The idea behind the fish is geniusly simple: These zebrafish-based biohybrids are made of paper, plastic, gelatin, and two strips of living heart muscle cells. One strip runs along the robot's left side, while the other runs along the right. When the muscle cells on one side contract, the tail moves in that direction. This propels the fish through the water. The opposite side's muscle cell strip similarly stretches as a result of the action. This stretching then sends a signal to the cells, causing them to contract, which keeps the swimming motion going.

The researchers also created an autonomous pacing node, similar to a pacemaker, that regulates the frequency and rhythm of these spontaneous contractions. The two muscle layers and the autonomous pacing node work together to generate continuous, spontaneous, and coordinated back-and-forth fin movements.

Watch robotic fish swimming to the beat of human heart cells
The faux-fish swimming. Source: Keel Yong Lee, Sung-Jin Park, Kevin Kit Parker

"We don't need any external stimulation," co-first Sung-Jin Park, a former postdoctoral fellow at Harvard's Disease Biophysics Group, explains in a press release. "They stimulate themselves, they exercise by themselves and they get stronger."

» **DATA RECORDS**
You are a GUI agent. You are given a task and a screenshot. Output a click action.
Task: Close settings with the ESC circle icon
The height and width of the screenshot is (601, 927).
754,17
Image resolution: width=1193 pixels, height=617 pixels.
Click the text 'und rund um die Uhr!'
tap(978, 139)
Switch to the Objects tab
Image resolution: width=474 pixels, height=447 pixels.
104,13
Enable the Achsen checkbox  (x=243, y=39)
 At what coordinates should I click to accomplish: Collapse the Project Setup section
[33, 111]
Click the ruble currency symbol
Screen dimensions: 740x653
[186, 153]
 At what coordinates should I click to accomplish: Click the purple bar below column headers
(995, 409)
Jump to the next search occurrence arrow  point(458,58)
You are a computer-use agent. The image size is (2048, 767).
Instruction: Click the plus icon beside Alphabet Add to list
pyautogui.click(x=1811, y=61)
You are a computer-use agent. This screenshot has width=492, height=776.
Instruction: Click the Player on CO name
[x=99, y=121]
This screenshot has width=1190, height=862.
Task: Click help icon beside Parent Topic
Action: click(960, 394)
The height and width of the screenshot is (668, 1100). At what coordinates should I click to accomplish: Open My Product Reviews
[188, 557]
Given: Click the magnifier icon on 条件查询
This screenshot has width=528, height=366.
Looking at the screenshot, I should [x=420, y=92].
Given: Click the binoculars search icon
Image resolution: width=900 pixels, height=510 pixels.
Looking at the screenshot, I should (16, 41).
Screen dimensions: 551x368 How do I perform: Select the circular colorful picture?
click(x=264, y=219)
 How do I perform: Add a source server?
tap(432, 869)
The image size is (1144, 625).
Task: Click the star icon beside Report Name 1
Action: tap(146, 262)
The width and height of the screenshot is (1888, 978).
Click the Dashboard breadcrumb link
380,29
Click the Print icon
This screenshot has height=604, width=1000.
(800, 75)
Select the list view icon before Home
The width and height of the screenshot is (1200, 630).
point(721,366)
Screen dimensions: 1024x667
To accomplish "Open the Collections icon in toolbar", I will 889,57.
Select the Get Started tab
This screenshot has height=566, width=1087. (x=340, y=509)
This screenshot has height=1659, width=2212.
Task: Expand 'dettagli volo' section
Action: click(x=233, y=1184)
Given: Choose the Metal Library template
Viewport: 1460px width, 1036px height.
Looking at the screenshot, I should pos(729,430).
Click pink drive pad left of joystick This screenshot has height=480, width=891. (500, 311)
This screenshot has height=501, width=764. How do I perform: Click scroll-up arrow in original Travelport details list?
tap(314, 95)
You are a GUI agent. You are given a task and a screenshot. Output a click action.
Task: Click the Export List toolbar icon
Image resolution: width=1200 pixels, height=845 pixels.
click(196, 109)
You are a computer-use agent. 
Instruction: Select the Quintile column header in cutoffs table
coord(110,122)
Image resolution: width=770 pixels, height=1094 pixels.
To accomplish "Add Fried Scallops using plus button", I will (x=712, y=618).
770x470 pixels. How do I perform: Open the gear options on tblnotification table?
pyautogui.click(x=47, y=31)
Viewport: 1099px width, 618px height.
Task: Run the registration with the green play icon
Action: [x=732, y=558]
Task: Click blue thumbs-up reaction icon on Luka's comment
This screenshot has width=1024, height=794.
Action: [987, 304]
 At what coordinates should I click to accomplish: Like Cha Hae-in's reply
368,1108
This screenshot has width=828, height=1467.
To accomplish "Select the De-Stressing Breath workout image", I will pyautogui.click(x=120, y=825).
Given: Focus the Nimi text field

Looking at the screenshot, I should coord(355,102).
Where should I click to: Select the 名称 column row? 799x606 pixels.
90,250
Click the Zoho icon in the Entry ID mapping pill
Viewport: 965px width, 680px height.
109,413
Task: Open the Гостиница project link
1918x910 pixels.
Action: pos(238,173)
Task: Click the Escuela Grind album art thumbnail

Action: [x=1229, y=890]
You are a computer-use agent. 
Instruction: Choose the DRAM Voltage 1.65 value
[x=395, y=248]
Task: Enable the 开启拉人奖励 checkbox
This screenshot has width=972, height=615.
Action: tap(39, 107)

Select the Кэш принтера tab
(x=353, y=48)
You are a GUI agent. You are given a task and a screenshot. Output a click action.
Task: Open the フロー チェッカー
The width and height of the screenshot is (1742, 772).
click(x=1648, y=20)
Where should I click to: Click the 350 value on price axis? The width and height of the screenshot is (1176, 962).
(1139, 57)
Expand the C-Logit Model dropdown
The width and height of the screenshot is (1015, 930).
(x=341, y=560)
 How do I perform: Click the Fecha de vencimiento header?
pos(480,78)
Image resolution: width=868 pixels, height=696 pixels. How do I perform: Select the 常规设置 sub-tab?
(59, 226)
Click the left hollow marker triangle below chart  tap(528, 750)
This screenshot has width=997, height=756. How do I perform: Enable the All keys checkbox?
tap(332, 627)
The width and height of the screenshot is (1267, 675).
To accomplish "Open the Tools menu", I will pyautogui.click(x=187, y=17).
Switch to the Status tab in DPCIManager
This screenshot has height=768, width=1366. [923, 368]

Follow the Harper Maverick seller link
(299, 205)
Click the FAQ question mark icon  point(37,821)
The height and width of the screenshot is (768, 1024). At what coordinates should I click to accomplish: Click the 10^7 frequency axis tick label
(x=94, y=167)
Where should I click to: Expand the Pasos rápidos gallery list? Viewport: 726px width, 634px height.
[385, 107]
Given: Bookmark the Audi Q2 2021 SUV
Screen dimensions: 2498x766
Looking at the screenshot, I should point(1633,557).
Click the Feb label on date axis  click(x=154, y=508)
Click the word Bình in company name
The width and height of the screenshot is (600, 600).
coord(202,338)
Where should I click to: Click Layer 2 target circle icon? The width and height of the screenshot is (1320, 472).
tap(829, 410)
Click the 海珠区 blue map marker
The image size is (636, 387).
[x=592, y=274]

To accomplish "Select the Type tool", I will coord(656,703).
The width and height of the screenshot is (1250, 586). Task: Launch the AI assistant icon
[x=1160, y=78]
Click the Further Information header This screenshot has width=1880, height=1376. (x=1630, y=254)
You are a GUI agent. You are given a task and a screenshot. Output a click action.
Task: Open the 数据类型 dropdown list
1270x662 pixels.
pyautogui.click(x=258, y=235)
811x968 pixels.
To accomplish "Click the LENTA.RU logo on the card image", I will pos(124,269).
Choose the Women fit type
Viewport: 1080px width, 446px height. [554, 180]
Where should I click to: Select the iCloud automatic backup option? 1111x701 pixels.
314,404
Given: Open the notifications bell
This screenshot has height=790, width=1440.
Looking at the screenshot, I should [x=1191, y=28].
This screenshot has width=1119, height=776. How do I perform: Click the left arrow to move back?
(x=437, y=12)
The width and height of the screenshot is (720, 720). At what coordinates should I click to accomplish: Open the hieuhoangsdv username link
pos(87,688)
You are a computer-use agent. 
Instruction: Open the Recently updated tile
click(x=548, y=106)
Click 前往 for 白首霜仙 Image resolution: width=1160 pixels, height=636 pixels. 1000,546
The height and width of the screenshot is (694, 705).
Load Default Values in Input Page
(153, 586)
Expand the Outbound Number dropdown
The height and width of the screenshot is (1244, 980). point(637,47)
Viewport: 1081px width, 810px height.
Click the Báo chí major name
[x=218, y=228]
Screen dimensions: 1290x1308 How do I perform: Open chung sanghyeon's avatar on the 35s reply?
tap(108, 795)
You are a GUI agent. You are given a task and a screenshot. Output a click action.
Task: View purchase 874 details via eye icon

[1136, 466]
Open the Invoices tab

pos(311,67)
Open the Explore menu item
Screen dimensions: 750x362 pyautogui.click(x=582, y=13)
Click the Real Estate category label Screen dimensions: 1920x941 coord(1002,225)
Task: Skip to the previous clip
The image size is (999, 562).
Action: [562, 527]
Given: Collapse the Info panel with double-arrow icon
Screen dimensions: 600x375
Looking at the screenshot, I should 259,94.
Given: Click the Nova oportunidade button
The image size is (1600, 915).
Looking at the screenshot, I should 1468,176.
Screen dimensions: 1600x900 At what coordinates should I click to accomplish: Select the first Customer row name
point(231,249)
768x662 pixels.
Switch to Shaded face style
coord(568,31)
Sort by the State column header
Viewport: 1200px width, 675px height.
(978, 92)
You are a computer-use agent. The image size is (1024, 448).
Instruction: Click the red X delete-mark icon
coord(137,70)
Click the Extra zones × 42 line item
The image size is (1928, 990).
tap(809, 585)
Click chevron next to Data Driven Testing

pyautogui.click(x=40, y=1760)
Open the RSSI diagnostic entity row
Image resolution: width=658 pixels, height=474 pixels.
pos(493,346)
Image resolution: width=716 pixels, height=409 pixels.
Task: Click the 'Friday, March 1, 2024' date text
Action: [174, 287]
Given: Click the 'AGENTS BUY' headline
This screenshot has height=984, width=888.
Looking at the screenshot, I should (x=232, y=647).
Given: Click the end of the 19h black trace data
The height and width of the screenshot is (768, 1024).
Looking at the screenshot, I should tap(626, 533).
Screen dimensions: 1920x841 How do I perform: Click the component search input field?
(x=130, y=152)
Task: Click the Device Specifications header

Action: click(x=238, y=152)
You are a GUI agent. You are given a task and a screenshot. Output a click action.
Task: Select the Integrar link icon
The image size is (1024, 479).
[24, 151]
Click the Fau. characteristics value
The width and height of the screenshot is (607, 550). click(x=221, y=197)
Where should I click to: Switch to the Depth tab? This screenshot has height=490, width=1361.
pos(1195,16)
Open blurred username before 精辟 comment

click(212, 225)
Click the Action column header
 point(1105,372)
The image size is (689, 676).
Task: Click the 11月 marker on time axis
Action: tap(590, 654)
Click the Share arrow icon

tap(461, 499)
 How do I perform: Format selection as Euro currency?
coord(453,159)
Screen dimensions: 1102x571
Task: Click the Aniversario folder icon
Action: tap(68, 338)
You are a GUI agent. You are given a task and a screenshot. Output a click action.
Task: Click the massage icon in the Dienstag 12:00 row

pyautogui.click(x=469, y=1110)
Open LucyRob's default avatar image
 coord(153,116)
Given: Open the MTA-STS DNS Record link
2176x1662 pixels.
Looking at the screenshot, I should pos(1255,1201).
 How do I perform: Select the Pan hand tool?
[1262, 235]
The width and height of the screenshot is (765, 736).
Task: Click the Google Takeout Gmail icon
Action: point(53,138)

» **EXPLORE THE MATERIAL**
1 – According to the text about the robotic fish, what are the zebrafish-based biohybrids made of?
2 – Write the next part of the text about the heart-cell robotic fish, picking up after its final quoted sentence.

» **ANSWER SET**
1 – Paper, plastic, gelatin, and two strips of living heart muscle cells.

2 –
This closed-loop system can propel the fish for more than 100 days. Furthermore, the biohybrid fish age like fine wine -- unlike the fish in your fridge. Over the first month of the experiment, the amplitude of muscle contractions, maximal swimming speed, and muscular coordination increased as the cells grew. The biohybrid fish eventually reached speeds and swimming efficiency comparable to wild zebrafish.

Heart treatments of the future

The researchers also examined data like the rhythm and frequency of each contraction, which could help us understand how the hearts of people suffering from cardiac arrhythmia, or irregular heartbeats, work. Furthermore, these findings could aid in the advancement of pacemaker technology.

The researchers also intend to eventually construct a completely functioning heart; however, there are limitations to this, as the biohybrid fish tissue "beats" spontaneously, with little control over its behavior. To overcome such drawbacks, the team plans to create an even more complicated biohybrid organism next, progressing toward more lifelike artificial hearts.

In the future, such biohybrid robotic systems may even fly to space, as researchers believe they are the perfect approach to study microgravity-induced muscle atrophy, or the breakdown of muscle tissue caused by space's lack of gravity, which is something that dangers astronauts. The possibilities are truly limitless, and these squirmy tiny fish are an excellent starting point for grander breakthroughs.